The request, by Representative Louise M. Slaughter, Democrat of New York and a staunch advocate for health privacy rights, came a few days after Pennsylvania State University suspended part of its new employee wellness program that had drawn objections from faculty members.
“What happened at Penn State was appalling to me,” Ms. Slaughter said in an interview on Tuesday, referring to the university’s requiring employees to pay a monthly surcharge of $100 if they did not fill out detailed health risk questionnaires.
Called Take Care of Your Health, the Penn State program initially required employees, including faculty and staff members, to fill out the questionnaires — which asked about workplace stress, marital problems and women’s pregnancy plans — or pay the surcharge. After faculty members complained that the program seemed coercive and invaded their privacy, the university suspended the penalty.

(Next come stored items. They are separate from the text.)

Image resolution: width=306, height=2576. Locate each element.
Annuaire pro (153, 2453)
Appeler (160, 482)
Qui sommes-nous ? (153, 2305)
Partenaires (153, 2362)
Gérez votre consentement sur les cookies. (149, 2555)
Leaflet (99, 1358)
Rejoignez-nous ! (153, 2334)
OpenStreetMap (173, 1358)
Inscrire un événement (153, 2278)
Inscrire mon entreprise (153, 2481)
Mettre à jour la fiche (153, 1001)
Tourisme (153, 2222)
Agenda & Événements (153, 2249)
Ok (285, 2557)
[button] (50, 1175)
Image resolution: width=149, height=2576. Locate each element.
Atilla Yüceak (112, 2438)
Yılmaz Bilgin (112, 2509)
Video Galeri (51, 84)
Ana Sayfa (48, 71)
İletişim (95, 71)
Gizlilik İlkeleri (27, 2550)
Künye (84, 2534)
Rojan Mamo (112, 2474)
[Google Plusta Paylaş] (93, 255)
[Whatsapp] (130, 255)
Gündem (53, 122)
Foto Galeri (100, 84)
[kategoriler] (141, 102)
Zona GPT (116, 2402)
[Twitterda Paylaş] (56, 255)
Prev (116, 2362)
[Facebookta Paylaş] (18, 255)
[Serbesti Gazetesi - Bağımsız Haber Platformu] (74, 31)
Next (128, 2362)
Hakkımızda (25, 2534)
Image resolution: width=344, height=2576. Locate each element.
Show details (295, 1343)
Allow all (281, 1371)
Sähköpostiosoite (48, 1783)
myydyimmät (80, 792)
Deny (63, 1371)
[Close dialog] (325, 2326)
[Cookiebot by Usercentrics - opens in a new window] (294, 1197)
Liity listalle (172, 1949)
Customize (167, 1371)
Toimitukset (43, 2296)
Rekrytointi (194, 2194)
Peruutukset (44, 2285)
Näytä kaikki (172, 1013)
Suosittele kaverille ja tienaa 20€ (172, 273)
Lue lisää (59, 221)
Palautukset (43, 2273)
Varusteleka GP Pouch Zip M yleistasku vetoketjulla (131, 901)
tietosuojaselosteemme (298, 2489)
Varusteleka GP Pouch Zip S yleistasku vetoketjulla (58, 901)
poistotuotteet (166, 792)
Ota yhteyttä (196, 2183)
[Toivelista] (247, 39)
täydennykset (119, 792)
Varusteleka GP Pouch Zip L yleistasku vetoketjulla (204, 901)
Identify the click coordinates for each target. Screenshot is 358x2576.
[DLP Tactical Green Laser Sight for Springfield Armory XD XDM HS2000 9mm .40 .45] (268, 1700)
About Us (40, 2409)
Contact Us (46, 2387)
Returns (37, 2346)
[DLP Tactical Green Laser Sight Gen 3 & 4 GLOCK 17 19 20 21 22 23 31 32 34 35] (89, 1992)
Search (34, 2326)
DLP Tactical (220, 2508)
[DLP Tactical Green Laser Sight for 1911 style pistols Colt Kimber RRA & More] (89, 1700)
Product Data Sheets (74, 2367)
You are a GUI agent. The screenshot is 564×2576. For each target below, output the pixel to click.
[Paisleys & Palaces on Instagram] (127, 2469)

The Equal Employment Opportunity Commission had a special meeting in May on wellness programs in which its legal expert concluded that the agency should issue guidance on the potential intersection of wellness programs and federal antidiscrimination laws. In particular, the expert said, the agency should clarify the meaning of “voluntary” employee participation.
But it has yet to issue that guidance, prompting Ms. Slaughter’s letter. “I’m deeply upset with the E.E.O.C. for delaying this,” she said.